SUPPLIED TEXT:
++++
Hello Transcribe 2.4 — Timestamps and more

29 May 2023

Introduction

I’ve had a couple of requests to add timestamps to transcriptions, which is now available in version 2.4 on the App Store 🥳.

There are some other changes like new toolbars, on-demand model loading, and a rewritten underlying Whisper framework, which you can read more about below.

Timestamps

I’ve had to rewrite quite a bit of the underlying Whisper framework code to support timestamps, but this was also a good time to do some refactoring. The code is much cleaner now and ready for a macOS version of the app.

Pro users can enable showing timestamps by default in Settings, or on-demand on the toolbar (the “clock” button):

If you have timestamps enabled when sharing they will be included in the output text:

[00:00.0-00:03.9] Today, I want to tell you three stories from my life.
[00:03.9-00:04.9] That's it.
[00:04.9-00:05.9] No big deal.
[00:05.9-00:08.4] Just three stories.
[00:08.4-00:13.4] The first story is about connecting the dots.
[00:13.4-00:17.9] I dropped out of Reed College after the first six months, but then stayed around as a drop-in
[00:17.9-00:22.0] for another 18 months or so before I really quit.
[00:22.0-00:24.8] So why'd I drop out?
[00:24.8-00:27.8] It started before I was born.
[00:27.8-00:33.0] My biological mother was a young, unwed graduate student, and she decided to put me up for
[00:33.0-00:34.9] adoption.
[00:34.9-00:39.4] She felt very strongly that I should be adopted by college graduates, so everything was all
[00:39.4-00:44.4] set for me to be adopted at birth by a lawyer and his wife.
[00:44.4-00:48.4] Except that when I popped out, they decided at the last minute that they really wanted
[00:48.4-00:50.4] a girl.
[00:50.4-00:55.1] So my parents, who were on a waiting list, got a call in the middle of the night asking,
[00:55.1-00:57.8] "We've got an unexpected baby boy.
[00:57.8-00:60.0] Do you want him?"
[00:60.0-01:01.4] They said, "Of course."

I haven’t implemented .vtt or .srt export of captions yet, that will come in version 2.5.

New toolbars & UI updates

You will also notice new toolbars:

I’ve consolidated the controls on the left and options on the right on all the toolbars: file transcribe, dictate, and the main toolbar. These toolbars will be shared (I think) with the upcoming macOS version.

On-demand model loading

The transcription model will load on-demand instead of loading during app startup. This drastically reduces the memory footprint of the app while not transcribing, and makes the workflows simpler and less bug-prone, especially when working with Shortcuts or other external app launches.

Conclusion

Timestamps are available, and .vtt and .srt export is coming soon. The UI is simpler and uses more standard SwiftUI components, which will help with the macOS version.

I’ll also be looking into supporting the bigger Whisper models in the near future as there have been several requests.

P.S. If you don’t want to pay $6.99 for the Pro version I’ll add you to the Beta list then it’s free.

P.P.S. I’ve had reports of Shortcuts broken on iOS 16.5 - looking into it now!
++++
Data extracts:
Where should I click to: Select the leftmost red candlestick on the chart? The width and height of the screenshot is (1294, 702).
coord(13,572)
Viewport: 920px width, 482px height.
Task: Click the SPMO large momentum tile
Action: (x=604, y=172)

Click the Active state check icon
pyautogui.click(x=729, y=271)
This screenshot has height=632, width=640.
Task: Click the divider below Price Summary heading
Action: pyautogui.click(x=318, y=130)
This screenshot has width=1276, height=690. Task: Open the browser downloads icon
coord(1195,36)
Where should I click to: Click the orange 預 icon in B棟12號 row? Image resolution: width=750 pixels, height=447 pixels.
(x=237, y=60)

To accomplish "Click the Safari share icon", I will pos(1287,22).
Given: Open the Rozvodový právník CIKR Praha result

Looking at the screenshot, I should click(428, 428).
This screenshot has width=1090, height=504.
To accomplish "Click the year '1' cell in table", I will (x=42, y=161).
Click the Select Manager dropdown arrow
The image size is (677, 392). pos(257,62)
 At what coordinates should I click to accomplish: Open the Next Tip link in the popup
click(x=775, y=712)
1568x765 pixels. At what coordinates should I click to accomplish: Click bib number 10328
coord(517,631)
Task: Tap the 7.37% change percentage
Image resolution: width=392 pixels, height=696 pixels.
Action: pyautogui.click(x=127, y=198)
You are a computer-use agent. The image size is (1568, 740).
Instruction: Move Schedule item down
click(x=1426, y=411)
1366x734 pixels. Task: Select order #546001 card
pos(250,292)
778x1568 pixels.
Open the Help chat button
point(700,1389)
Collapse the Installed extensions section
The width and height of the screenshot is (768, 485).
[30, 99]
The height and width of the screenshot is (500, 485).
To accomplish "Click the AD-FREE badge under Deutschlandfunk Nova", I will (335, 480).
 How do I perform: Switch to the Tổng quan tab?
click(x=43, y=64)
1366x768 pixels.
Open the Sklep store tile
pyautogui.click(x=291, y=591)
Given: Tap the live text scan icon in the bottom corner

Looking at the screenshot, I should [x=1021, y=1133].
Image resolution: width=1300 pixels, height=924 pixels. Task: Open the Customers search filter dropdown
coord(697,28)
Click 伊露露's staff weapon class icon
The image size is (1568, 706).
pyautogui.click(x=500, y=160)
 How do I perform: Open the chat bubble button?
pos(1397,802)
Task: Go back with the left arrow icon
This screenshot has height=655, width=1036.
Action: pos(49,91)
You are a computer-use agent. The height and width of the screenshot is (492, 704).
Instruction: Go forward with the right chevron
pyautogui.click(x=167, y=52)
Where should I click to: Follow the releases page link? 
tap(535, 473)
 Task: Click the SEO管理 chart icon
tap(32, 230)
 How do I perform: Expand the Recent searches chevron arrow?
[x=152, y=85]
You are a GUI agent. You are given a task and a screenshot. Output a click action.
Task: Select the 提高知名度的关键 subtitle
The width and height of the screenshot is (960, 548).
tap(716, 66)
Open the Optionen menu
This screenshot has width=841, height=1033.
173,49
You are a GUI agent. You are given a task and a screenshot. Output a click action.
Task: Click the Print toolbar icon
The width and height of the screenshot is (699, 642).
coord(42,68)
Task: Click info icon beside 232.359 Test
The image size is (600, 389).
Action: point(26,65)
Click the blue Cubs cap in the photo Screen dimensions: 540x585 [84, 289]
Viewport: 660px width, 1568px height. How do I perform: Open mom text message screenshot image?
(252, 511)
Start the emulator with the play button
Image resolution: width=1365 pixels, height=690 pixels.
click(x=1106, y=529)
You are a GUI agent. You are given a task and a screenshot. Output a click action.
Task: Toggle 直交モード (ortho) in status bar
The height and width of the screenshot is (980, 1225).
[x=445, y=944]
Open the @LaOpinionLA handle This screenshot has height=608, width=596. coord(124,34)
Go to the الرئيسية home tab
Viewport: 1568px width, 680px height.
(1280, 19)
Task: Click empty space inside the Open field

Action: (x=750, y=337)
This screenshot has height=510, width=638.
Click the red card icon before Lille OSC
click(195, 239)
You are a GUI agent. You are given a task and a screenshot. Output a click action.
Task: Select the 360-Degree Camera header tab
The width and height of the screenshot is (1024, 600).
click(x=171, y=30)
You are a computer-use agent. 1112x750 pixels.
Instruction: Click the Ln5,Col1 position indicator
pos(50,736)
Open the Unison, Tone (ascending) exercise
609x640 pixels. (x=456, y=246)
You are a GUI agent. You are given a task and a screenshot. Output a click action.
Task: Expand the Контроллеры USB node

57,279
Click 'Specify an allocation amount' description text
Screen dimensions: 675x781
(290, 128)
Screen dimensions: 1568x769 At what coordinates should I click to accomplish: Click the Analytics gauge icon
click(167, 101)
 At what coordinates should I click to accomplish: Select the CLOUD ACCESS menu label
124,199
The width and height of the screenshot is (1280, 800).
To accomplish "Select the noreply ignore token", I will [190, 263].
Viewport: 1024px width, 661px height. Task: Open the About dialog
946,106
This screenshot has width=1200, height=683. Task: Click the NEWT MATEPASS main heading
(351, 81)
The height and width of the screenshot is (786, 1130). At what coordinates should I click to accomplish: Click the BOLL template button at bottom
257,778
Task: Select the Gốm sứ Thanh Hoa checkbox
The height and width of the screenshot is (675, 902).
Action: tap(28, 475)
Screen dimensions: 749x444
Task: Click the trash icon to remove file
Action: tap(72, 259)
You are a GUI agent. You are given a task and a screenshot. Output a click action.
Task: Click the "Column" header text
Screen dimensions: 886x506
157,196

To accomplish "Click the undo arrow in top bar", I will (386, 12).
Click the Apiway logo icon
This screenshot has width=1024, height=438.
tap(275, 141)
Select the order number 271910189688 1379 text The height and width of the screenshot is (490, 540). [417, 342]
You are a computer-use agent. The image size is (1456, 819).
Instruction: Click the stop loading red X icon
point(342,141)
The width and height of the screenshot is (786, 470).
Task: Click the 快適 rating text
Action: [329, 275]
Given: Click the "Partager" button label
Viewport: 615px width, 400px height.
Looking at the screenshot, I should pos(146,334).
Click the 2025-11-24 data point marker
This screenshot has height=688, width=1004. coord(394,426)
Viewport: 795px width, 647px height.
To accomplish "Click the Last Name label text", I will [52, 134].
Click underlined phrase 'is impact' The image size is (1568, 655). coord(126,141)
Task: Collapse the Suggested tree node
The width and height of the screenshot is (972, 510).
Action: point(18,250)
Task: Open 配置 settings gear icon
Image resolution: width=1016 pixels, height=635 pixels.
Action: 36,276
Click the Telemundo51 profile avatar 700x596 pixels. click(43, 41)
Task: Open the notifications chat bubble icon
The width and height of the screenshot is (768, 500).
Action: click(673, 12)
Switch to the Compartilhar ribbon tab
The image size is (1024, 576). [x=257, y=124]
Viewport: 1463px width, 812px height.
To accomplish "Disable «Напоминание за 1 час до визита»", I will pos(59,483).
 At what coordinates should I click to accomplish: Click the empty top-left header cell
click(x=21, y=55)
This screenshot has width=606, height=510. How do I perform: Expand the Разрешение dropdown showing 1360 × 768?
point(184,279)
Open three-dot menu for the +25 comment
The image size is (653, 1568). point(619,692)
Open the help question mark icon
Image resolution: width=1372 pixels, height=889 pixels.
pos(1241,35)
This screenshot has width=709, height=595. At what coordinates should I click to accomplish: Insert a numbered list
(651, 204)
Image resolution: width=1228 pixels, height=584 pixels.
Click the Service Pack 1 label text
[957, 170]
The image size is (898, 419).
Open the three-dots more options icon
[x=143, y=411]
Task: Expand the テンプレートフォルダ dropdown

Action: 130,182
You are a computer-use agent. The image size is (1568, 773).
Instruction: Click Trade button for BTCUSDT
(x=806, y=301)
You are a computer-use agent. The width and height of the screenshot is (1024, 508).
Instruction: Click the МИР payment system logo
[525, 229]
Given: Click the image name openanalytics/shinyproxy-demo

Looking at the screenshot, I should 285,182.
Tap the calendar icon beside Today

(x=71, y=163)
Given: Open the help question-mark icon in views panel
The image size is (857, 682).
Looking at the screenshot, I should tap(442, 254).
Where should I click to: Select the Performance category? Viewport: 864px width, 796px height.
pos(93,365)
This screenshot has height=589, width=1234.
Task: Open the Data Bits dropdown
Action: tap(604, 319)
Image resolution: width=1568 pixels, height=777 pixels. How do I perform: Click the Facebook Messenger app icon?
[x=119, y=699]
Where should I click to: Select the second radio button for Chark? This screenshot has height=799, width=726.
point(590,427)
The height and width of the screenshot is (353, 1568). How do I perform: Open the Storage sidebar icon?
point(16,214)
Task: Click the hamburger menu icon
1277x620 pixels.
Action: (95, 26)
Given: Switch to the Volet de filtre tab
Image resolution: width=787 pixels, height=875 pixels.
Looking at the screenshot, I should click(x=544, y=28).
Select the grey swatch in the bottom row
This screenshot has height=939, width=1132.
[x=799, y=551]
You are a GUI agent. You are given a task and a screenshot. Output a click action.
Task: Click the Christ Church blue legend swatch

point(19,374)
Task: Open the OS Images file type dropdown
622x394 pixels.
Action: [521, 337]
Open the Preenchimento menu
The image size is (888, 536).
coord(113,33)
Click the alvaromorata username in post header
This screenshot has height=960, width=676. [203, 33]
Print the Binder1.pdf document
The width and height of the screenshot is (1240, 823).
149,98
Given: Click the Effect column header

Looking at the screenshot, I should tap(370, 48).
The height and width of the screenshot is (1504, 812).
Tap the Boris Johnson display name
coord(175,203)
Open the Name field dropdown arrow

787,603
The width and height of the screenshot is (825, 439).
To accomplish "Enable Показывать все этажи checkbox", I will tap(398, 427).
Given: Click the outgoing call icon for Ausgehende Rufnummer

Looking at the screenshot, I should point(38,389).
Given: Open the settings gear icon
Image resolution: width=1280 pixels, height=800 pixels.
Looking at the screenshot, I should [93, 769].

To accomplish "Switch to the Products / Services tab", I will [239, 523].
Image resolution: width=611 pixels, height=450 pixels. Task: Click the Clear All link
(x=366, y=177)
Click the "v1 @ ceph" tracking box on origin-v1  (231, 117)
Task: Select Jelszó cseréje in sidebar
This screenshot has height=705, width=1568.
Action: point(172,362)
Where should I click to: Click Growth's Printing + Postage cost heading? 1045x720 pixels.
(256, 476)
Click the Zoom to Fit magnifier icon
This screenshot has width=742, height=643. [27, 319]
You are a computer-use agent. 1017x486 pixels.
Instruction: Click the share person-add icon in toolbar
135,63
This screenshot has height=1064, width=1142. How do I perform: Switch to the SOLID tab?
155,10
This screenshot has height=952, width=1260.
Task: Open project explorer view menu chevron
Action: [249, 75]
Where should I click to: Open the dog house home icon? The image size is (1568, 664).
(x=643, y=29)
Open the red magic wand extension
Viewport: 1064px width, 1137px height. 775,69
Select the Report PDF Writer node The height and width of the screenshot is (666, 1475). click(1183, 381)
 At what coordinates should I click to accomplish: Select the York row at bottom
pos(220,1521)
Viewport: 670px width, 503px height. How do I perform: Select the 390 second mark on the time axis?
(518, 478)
++++
YOUR OBJECTIVE: Copy out the part of the Hello Transcribe 2.4 release post that begins with the words containing "[00:57.8-00:60.0] Do you" and ends with "in version 2.5.". Work only from the Hello Transcribe 2.4 release post.

SOLUTION FOR THIS TASK:
[00:57.8-00:60.0] Do you want him?"
[00:60.0-01:01.4] They said, "Of course."

I haven’t implemented .vtt or .srt export of captions yet, that will come in version 2.5.